France can help disabled expats

Disabled expats who have had their benefits cut by the UK may be eligible for help in France

DISABLED expats who have had their benefits cut by the UK may be eligible for help in France, Connexion has found.

In principle people moving between EU states should be able to support themselves, however, this does not prevent them from claiming some benefits, a French official has said.

French benefits have different eligibility criteria from British ones and amounts vary according to your income.

Britain stopped paying benefits like disability living allowance or attendance allowance to expats in 1992.

In 2007 the European Court of Justice ruled these benefits were exportable and people should be able to claim them while living in France. The UK, however, is resisting reinstating payments to expats already abroad.

Several French alternatives are available to qualifying EU citizens who can show stable French residence for at least six months, said Main Gon, of the Dordogne's Maison Départementale des Personnes Handicapés (MDPH).
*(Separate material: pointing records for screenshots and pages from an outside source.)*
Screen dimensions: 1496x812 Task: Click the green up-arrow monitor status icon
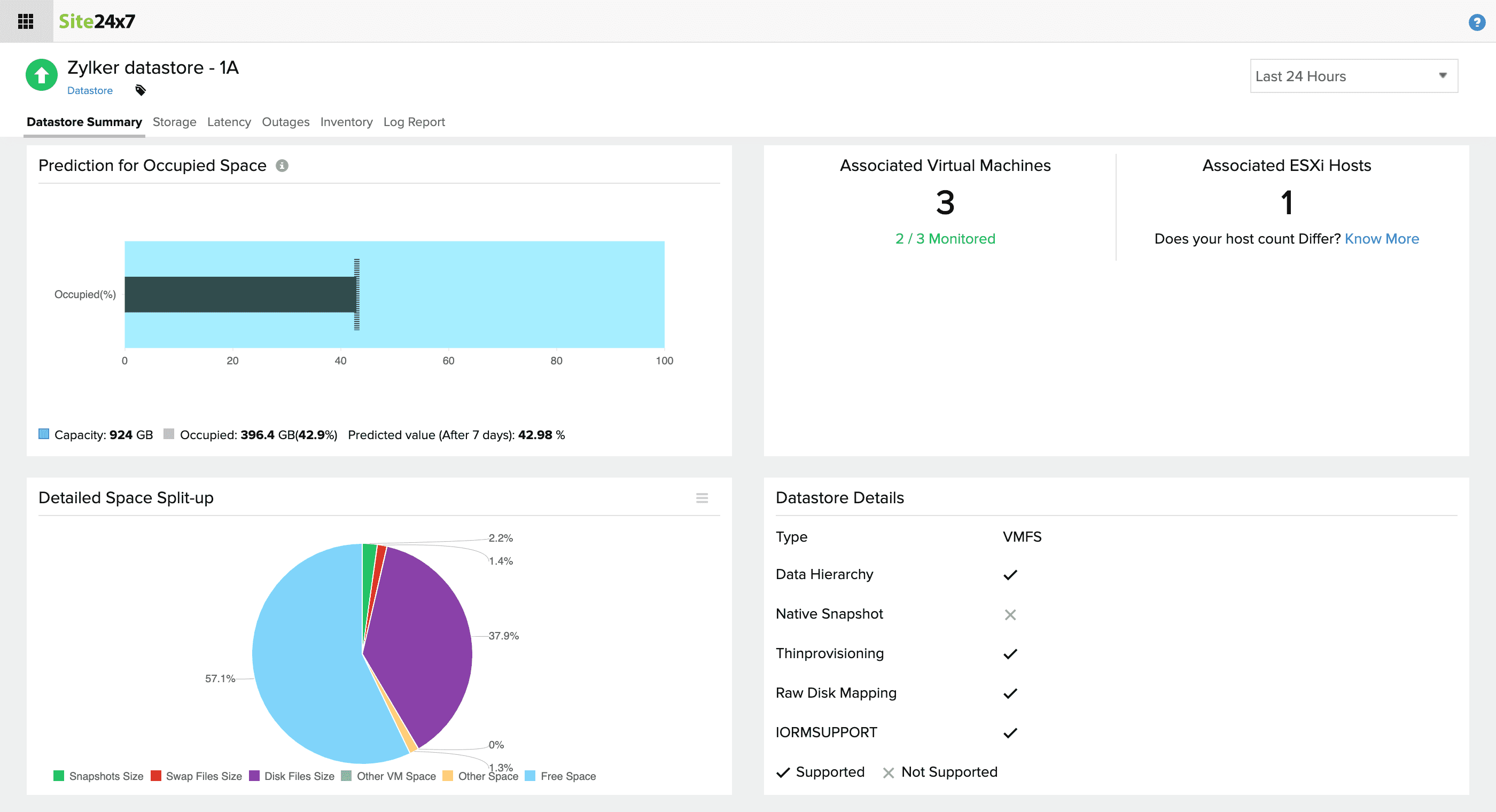41,75
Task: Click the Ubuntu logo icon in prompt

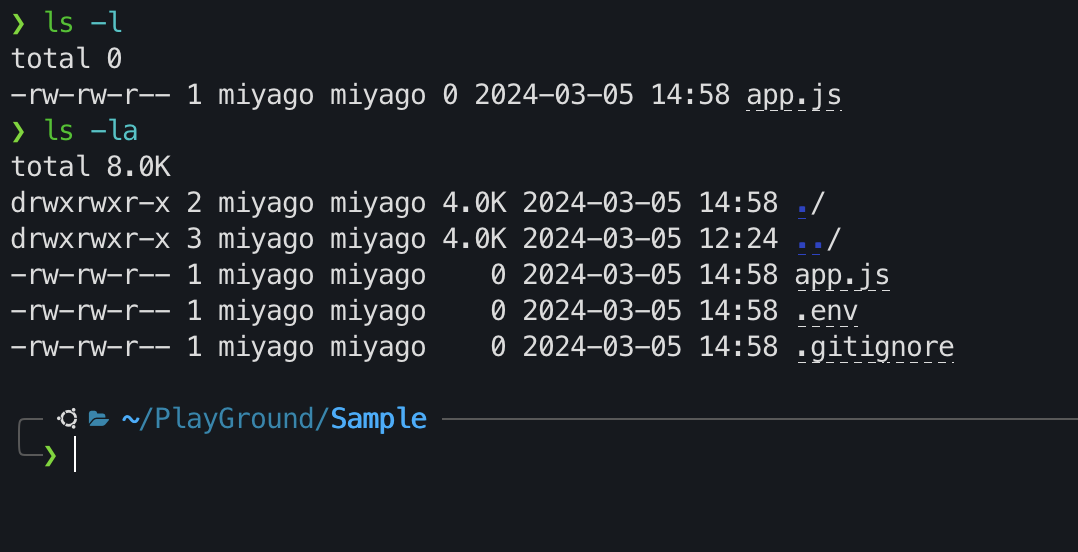Action: click(x=68, y=418)
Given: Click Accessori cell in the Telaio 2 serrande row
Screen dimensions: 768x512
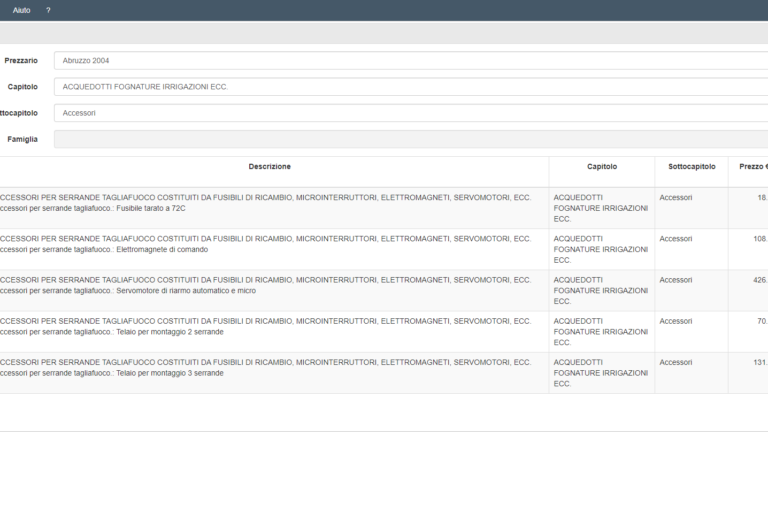Looking at the screenshot, I should point(676,321).
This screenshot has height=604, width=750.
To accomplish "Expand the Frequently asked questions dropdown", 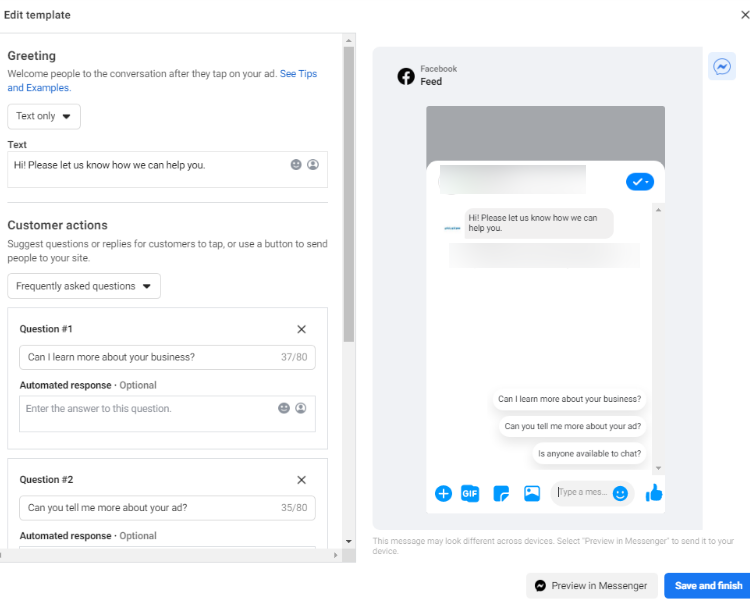I will pos(84,286).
They do not have to have worked in France.

Your local MDPH can help you work out entitlements. To find it visit www.travail-solidarite.gouv.fr/espaces/handicap then click the Infos Pratiques link on the left. It is mainly the caisse d'allocations familiales (caf) or the conseil général (departmental council) which pays them.
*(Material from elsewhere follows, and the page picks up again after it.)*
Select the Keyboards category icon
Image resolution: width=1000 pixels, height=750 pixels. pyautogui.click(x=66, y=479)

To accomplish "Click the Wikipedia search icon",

You may have to prove a minimum income (€460.09/ month for a single person under 65 or €677.13 for older people) and have health insurance as part of the stable residence criteria.

Disability percentages, assessed by medical examination, are used to work out some entitlements. 100% means a "vegetative" state, 50% is "significant problems causing notable difficulties in social life" while 80% is "serious difficulties, major hindrance to daily life and harm to autonomy."

The UK says it will not change its policy that anyone claiming Disability Living Allowance from France should have spent 26 weeks out of the last 52 in the UK, Department of Work and Pensions Minister Jonathan Shaw has insisted.

This is despite the European Commission starting infringement proceedings against the UK, saying this policy breaks EU social security rules.

It blocks expats who had the benefit
wrongly withdrawn from reclaiming it.

British MP Roger Gale is urging the Commission to resolve the issue “as a matter of utmost urgency.”

He said: “UK citizens resident in France are now literally dying without receiving the DLA to which the ECJ has determined that they are entitled. These people are sick and mainly elderly. They simply cannot wait any longer for the outcome of a protracted legal wrangle.”

Four test cases of expats appealing refusal are due to be heard in the UK on March 4.